Kubernetes has a lot of moving parts and offers wide configuration options. So misconfiguration can happen. This page should help to troubleshoot some error cases.
Most of the time, errors in deployments are caught by helmfile. If a new deployment is unable to become ready, helmfile will roll back automatically after a timeout (currently 300 seconds). If your deployment takes a long time and fails after a timeout, then it is helpful to start another SSH session and troubleshoot the service components. Make sure to make yourself familiar with the usage of kubectl.
The following troubleshooting flowchart should give a rough guideline on how to find errors in Kubernetes service deployments. The flowchart is intended for the production Kubernetes platform, not Toolforge.

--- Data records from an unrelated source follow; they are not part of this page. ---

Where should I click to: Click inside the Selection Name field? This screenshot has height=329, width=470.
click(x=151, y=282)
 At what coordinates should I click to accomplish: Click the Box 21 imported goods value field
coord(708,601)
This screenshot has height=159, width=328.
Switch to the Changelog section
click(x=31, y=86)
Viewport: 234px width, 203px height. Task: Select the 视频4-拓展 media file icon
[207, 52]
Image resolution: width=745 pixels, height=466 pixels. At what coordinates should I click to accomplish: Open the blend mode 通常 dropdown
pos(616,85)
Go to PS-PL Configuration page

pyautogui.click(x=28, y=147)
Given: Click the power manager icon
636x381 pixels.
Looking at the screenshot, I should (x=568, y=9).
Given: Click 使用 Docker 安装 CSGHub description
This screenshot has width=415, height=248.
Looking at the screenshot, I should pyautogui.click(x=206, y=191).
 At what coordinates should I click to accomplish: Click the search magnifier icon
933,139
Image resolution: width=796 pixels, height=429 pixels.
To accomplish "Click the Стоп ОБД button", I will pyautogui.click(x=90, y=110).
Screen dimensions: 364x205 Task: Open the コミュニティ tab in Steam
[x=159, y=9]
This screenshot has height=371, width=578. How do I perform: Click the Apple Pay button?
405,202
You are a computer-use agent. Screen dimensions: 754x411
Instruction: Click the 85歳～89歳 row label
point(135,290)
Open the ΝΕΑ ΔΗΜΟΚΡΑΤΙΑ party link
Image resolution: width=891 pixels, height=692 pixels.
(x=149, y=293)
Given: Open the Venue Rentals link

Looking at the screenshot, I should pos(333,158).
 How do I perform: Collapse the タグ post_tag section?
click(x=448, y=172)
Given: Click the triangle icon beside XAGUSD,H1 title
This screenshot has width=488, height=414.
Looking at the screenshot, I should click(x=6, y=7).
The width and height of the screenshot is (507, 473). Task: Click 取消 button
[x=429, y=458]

Troubleshooting a deployment
If your deployment fails, helmfile will rollback on its own, so launching the deployment again may be necessary for realtime troubleshooting:
helmfile -e $my_environment $my_service
From another terminal on the deployment server, look at the namespace status
kube-env $my_service $my_environment kubectl get events
A frequent cause is a container crashing on start. This will be indicated by
Failed statuses and successive
SuccessfulDelete messages for the same object.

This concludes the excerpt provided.